Race was discarded immediately as an input. But every other factor became a matter of debate. When the state initially wanted to include location, which it determined to be statistically useful in predicting who would re-offend, the Pennsylvania Association of Criminal Defense Lawyers argued that it was a proxy for race, given patterns of housing segregation. The commission eventually dropped the use of location. Also in question: the system’s use of arrests, instead of convictions, since it seems to punish people who live in communities that are policed more aggressively.

Berk argues that eliminating sensitive factors weakens the predictive power of the algorithms. “If you want me to do a totally race-neutral forecast, you’ve got to tell me what variables you’re going to allow me to use, and nobody can, because everything is confounded with race and gender,” he said.
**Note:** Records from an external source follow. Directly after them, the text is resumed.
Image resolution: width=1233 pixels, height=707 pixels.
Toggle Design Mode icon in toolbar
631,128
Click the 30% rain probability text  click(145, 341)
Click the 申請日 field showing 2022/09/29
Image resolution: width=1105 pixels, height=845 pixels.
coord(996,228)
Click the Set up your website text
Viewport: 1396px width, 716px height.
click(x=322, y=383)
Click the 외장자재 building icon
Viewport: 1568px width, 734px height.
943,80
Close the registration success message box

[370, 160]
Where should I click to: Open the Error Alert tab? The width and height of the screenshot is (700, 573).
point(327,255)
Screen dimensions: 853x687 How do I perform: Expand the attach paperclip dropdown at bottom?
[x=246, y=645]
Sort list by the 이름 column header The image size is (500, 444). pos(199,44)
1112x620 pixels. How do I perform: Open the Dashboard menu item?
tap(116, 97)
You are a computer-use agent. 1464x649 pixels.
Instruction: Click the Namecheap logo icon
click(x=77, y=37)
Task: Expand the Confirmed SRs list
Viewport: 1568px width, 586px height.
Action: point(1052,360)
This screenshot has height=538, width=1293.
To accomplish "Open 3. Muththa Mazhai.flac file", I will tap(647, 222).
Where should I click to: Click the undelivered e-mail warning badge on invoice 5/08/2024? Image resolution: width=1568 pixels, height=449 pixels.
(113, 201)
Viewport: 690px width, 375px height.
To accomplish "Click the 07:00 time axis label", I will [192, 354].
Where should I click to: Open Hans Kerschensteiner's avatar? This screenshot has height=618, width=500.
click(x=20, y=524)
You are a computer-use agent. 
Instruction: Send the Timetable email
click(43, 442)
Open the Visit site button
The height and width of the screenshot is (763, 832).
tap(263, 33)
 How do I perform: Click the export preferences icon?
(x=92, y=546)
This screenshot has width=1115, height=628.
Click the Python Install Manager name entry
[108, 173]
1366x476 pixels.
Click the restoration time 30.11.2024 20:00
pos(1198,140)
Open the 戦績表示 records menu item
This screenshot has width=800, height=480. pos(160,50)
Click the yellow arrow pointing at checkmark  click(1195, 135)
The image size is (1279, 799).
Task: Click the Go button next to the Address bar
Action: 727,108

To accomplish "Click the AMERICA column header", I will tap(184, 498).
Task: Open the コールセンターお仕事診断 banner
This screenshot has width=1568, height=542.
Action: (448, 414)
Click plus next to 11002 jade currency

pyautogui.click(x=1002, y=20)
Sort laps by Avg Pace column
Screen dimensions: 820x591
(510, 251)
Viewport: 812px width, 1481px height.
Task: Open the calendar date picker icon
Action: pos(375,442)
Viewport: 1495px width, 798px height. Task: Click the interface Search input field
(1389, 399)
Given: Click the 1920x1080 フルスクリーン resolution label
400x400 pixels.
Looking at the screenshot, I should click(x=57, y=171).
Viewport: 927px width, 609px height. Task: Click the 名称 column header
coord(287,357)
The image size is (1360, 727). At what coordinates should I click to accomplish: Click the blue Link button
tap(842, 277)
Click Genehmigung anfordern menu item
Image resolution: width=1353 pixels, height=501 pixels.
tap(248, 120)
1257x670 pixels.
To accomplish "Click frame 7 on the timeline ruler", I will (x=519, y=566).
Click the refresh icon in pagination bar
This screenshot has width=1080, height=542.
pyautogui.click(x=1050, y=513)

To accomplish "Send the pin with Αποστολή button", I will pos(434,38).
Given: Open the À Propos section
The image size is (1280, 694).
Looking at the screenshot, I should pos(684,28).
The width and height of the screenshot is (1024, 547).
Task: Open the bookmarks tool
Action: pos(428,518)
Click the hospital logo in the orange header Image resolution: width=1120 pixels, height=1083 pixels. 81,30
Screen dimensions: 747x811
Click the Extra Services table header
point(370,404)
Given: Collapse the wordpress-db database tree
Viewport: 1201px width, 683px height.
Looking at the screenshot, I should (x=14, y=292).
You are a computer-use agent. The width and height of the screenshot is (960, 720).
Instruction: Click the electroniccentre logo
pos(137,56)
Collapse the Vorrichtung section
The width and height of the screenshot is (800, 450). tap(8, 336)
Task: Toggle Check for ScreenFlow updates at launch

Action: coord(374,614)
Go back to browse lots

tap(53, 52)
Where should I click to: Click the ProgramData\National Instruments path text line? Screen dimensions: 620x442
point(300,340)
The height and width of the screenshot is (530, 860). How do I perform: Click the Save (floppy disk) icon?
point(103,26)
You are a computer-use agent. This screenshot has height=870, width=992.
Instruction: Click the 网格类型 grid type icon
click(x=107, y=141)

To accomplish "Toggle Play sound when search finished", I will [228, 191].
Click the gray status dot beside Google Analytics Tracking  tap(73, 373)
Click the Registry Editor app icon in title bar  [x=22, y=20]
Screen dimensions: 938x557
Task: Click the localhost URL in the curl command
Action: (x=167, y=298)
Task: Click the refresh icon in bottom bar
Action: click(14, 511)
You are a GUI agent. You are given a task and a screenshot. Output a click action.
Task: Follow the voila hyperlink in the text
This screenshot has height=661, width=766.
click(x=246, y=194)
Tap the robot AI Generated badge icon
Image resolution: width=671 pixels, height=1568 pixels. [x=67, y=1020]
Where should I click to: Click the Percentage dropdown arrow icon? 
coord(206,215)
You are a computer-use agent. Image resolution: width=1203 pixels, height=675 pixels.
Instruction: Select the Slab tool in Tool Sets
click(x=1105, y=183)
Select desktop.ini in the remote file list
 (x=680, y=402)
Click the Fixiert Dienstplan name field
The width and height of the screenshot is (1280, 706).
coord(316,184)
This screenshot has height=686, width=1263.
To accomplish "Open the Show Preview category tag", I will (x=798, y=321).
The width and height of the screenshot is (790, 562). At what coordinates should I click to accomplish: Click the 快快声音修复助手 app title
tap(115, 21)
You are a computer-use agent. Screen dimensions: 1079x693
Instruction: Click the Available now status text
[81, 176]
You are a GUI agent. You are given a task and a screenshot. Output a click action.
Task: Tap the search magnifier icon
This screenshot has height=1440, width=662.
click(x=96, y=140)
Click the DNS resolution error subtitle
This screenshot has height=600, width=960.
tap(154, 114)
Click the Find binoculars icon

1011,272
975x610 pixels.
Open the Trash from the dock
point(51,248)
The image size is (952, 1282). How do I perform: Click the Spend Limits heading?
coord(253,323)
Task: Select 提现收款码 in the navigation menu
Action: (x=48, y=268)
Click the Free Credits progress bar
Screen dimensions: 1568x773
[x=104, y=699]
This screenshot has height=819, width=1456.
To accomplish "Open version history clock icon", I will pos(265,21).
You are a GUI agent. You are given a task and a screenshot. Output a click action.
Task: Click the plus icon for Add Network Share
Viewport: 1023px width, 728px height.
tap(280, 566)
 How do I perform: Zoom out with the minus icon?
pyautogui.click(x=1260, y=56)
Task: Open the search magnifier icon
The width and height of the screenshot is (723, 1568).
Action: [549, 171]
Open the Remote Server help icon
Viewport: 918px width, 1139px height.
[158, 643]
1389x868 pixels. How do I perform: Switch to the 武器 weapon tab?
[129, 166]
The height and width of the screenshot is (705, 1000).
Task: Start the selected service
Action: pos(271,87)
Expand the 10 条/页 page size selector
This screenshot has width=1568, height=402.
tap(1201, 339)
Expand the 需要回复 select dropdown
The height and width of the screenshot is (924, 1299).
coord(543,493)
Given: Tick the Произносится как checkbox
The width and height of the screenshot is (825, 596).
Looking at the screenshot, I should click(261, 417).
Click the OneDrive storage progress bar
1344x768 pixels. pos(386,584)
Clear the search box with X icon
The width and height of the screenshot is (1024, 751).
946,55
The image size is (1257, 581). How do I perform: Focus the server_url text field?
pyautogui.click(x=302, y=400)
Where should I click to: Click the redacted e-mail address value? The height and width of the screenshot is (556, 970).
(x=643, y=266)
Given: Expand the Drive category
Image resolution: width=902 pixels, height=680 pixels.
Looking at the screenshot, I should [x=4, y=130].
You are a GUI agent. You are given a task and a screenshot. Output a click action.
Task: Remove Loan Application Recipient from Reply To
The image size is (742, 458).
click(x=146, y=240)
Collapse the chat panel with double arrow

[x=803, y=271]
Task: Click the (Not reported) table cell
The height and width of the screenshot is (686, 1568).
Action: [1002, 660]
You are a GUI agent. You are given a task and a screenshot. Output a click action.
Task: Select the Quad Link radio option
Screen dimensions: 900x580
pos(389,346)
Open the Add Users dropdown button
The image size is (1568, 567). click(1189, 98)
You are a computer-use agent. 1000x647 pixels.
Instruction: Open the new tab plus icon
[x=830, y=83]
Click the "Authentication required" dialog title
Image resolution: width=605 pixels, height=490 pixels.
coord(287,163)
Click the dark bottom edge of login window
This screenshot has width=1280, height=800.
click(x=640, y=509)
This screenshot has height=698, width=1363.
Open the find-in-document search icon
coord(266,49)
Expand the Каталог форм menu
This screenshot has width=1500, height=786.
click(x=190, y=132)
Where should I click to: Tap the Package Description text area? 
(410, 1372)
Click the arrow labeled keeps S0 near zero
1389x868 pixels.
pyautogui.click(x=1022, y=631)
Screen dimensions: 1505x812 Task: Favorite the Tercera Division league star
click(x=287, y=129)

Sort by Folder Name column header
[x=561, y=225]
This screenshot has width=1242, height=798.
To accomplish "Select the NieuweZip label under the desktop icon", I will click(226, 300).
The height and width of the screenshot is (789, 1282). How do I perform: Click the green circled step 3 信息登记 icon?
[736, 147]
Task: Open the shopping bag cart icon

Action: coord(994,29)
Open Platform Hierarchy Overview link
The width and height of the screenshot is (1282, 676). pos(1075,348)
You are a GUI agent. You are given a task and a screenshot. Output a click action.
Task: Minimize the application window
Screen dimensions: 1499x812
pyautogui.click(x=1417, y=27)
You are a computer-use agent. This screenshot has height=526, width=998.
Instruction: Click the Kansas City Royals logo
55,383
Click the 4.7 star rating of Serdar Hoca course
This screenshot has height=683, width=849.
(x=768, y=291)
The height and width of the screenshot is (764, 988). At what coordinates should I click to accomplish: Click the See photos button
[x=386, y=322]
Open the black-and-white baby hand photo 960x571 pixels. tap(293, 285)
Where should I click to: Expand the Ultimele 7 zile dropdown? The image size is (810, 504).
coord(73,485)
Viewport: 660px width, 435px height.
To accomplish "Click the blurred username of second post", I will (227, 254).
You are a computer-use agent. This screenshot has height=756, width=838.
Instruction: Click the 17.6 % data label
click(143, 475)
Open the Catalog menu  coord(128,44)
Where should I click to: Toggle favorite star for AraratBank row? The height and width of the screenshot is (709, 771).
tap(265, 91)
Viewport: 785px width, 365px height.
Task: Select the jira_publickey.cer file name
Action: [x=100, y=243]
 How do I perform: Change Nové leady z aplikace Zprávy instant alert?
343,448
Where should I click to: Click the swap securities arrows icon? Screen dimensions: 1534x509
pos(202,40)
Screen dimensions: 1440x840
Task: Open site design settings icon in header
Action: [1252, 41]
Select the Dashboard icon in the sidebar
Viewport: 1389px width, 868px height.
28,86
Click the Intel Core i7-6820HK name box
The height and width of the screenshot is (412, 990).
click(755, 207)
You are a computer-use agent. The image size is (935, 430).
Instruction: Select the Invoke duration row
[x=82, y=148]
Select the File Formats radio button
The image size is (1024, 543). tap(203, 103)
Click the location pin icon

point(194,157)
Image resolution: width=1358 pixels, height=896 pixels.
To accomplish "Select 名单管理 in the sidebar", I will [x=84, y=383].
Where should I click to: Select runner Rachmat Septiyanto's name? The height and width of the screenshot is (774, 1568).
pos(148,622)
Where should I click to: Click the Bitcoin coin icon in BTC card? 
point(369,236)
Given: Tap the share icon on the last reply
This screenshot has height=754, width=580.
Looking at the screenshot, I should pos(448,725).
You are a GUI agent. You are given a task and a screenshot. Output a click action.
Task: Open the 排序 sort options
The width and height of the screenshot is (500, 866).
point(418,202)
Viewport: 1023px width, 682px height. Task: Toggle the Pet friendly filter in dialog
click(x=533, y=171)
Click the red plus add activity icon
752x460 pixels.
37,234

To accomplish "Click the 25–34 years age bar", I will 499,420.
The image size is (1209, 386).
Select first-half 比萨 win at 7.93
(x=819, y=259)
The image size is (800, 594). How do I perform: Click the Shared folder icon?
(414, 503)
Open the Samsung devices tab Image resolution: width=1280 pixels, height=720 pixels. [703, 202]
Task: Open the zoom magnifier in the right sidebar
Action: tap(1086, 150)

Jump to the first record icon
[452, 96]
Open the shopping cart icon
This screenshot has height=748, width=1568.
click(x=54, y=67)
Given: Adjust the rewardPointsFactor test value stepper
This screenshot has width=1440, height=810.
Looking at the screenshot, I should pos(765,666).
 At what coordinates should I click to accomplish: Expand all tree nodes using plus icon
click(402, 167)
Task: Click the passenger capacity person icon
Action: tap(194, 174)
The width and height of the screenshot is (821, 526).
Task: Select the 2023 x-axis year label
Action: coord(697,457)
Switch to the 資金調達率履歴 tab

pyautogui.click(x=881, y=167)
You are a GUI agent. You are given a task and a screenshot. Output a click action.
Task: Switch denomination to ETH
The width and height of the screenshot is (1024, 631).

Starr says this argument confuses the differing standards in academic research and the legal system. In social science, it can be useful to calculate the relative likelihood that members of certain groups will do certain things. But that doesn’t mean a specific person’s future should be calculated based on an analysis of populationwide crime stats, especially when the data set being used reflects decades of racial and socioeconomic disparities. It amounts to a computerized version of racial profiling, Starr argued. “If the variables aren’t appropriate, you shouldn’t be relying on them," she said.

Late this spring, Berk traveled to Norway to meet with a group of researchers from the University of Oslo. The Norwegian government gathers an immense amount of information about the country’s citizens and connects each of them to a single identification file, presenting a tantalizing set of potential inputs.

Torbjørn Skardhamar, a professor at the university, was interested in exploring how he could use machine learning to make long-term predictions. He helped set up Berk’s visit. Norway has lagged behind the U.S. in using predictive analytics in criminal justice, and the men threw around a few ideas.

Berk wants to predict at the moment of birth whether people will commit a crime by their 18th birthday, based on factors such as environment and the history of a new child’s parents. This would be almost impossible in the U.S., given that much of a person’s biographical information is spread out across many agencies and subject to many restrictions. He’s not sure if it’s possible in Norway, either, and he acknowledges he also hasn’t completely thought through how best to use such information.

Caveats aside, this has the potential to be a capstone project of Berk’s career. It also takes all of the ethical and political questions and extends them to their logical conclusion. Even in the movie Minority Report, the government peered only hours into the future—not years. Skardhamar, who is new to these techniques, said he’s not afraid of making mistakes: They’re talking about them now, he said, so they can avoid future errors. “These are tricky questions,” he said, mulling all the ways the project could go wrong. “Making them explicit—that’s a good thing.”